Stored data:
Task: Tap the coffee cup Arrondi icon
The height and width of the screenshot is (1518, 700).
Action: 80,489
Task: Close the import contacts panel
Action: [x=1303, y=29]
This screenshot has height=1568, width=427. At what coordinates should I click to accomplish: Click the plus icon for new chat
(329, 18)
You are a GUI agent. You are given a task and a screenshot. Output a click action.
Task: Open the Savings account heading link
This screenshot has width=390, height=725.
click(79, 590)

==

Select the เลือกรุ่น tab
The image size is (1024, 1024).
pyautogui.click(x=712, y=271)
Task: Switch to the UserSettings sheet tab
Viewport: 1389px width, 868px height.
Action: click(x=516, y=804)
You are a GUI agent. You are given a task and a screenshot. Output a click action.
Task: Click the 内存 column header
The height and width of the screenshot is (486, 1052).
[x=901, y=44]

Prompt:
From the line that has "Task: Switch to the UserSettings sheet tab" through the line that has "Task: Click the 内存 column header", copy every line exactly as it appears above, and leave out all others.

Answer space:
Task: Switch to the UserSettings sheet tab
Viewport: 1389px width, 868px height.
Action: click(x=516, y=804)
You are a GUI agent. You are given a task and a screenshot. Output a click action.
Task: Click the 内存 column header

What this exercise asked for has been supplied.